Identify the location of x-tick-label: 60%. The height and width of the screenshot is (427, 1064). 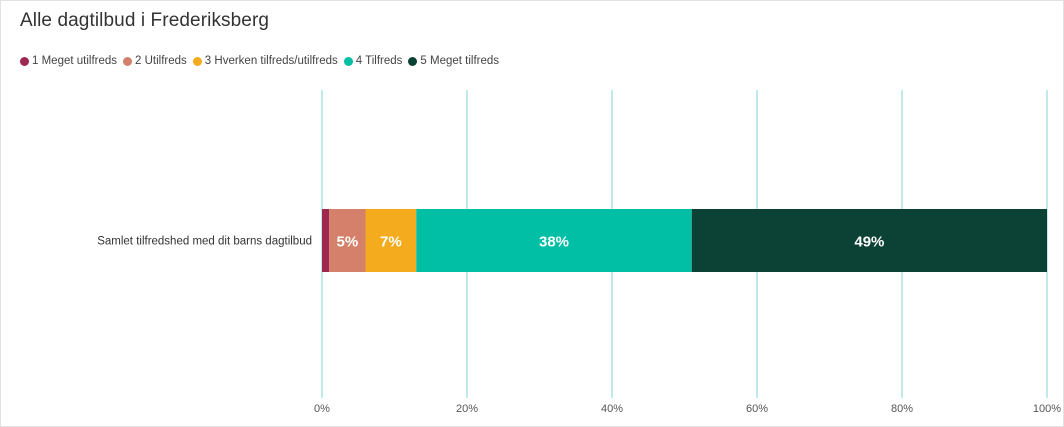
(757, 409).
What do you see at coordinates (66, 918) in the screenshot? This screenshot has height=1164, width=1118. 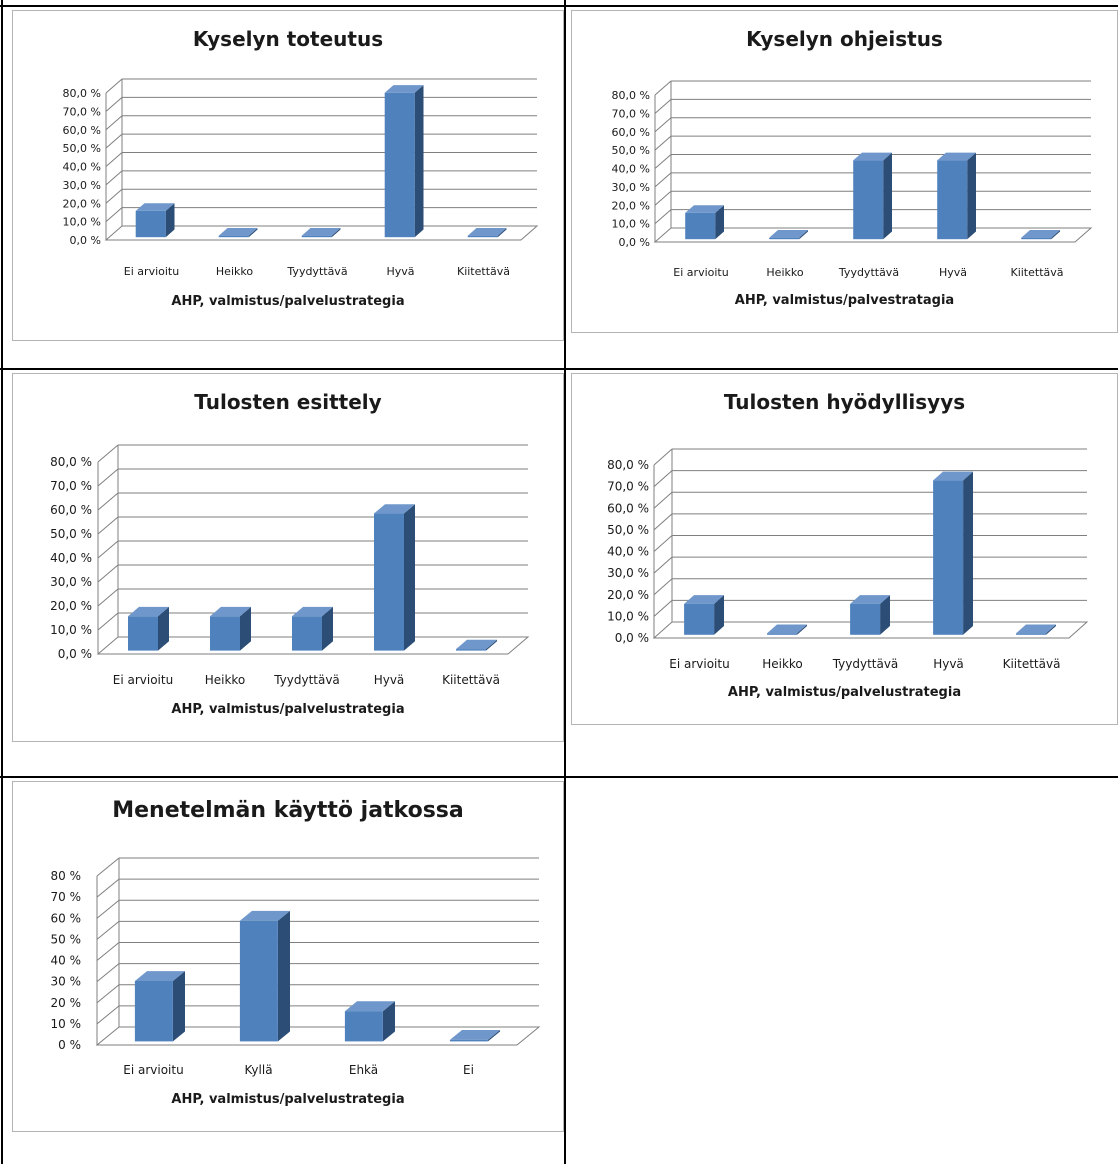 I see `chart-y-tick-label: 60 %` at bounding box center [66, 918].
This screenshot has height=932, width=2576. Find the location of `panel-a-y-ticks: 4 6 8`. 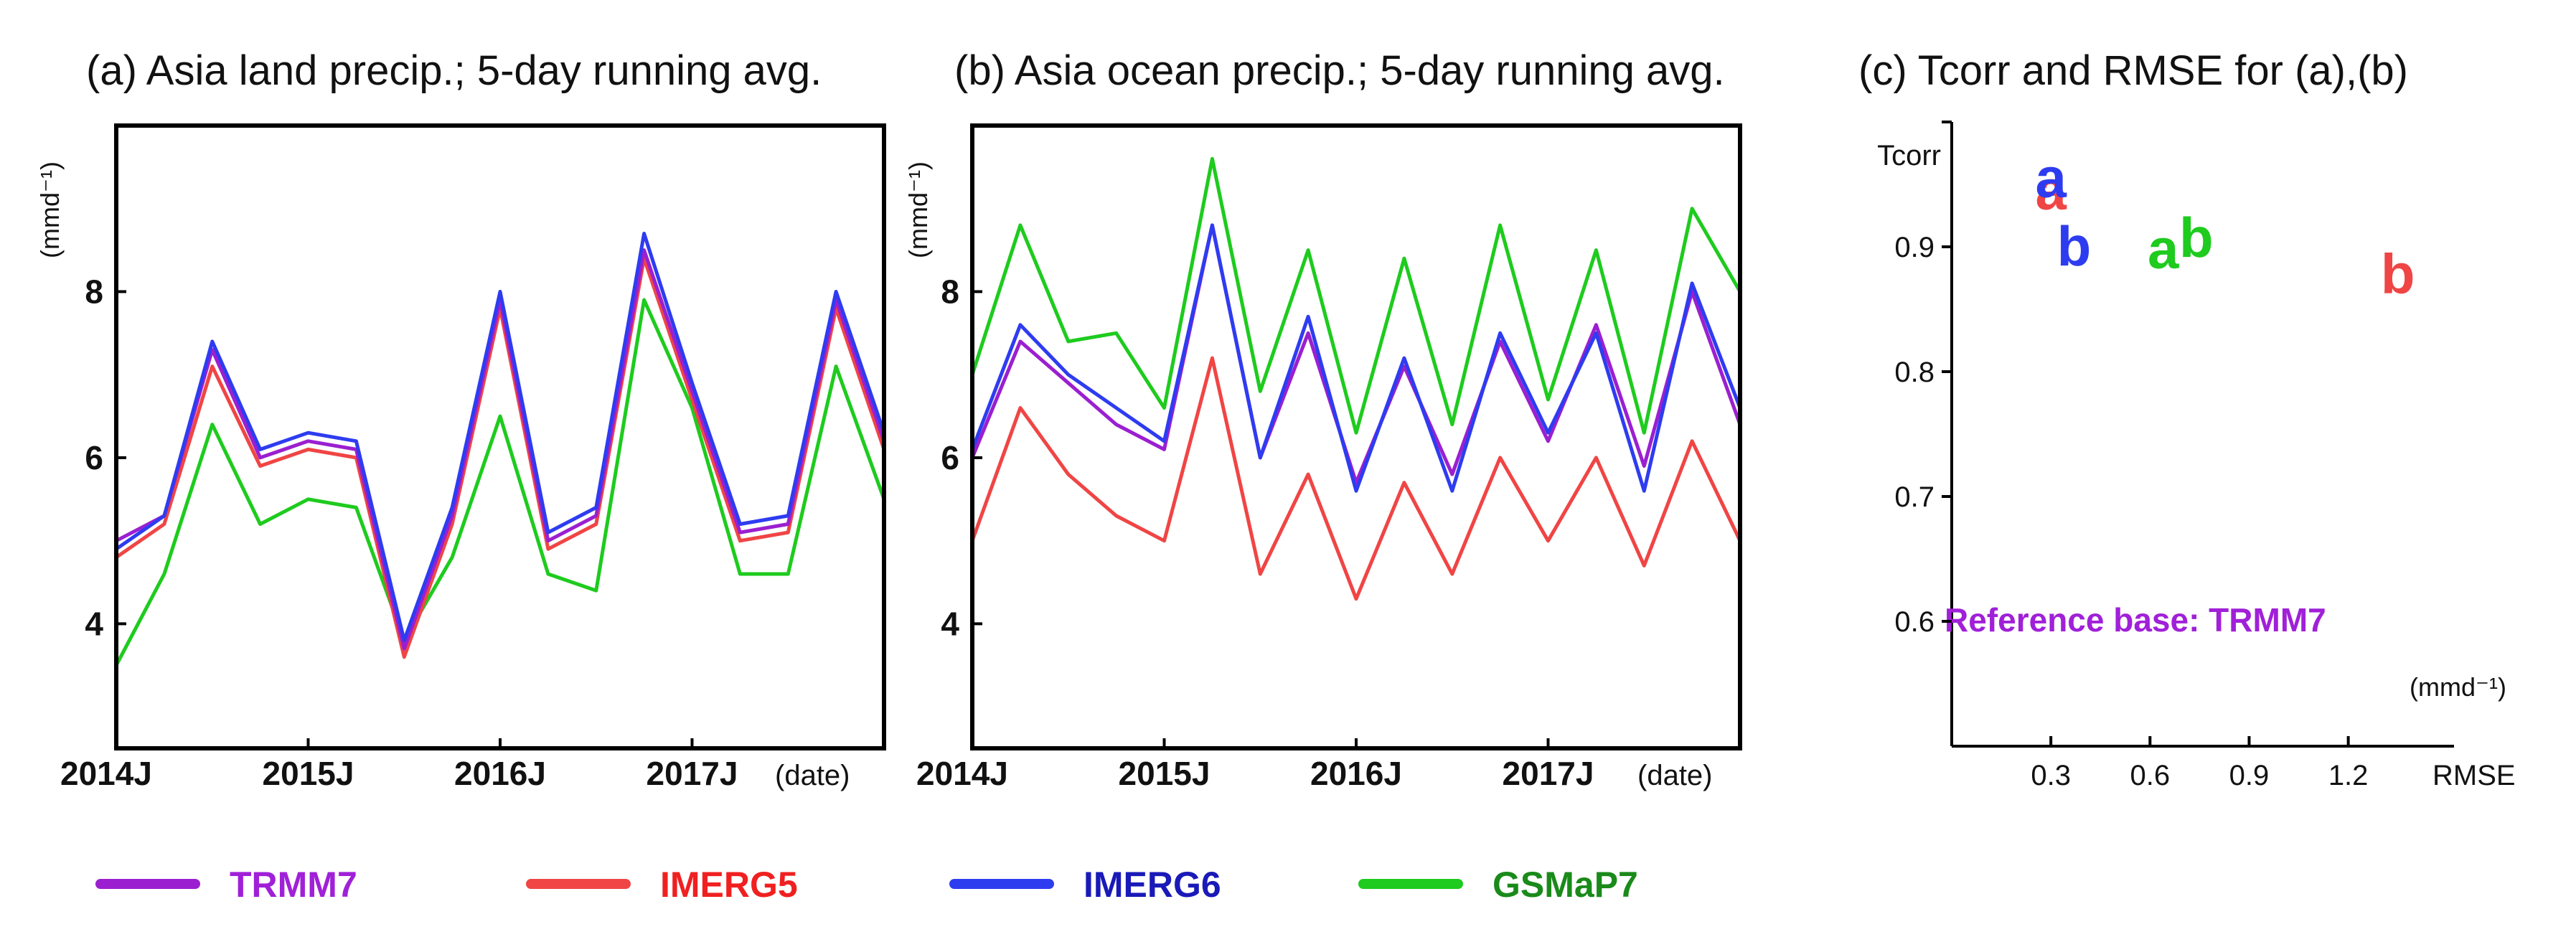

panel-a-y-ticks: 4 6 8 is located at coordinates (106, 458).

*****

Mettez en liste JSON de chaînes les lignes des enregistrements, en commençant à celle qui contient « This screenshot has height=932, width=2576. » et en finissant à la fin des enregistrements, avec une chaîne par ligne et sans les lignes vides. Laissez les images hors de la réponse, s'il vous plaît.

▶ RÉSULTAT ATTENDU
[
  "This screenshot has height=932, width=2576. Find the location of `panel-a-y-ticks: 4 6 8`. ",
  "panel-a-y-ticks: 4 6 8 is located at coordinates (106, 458)."
]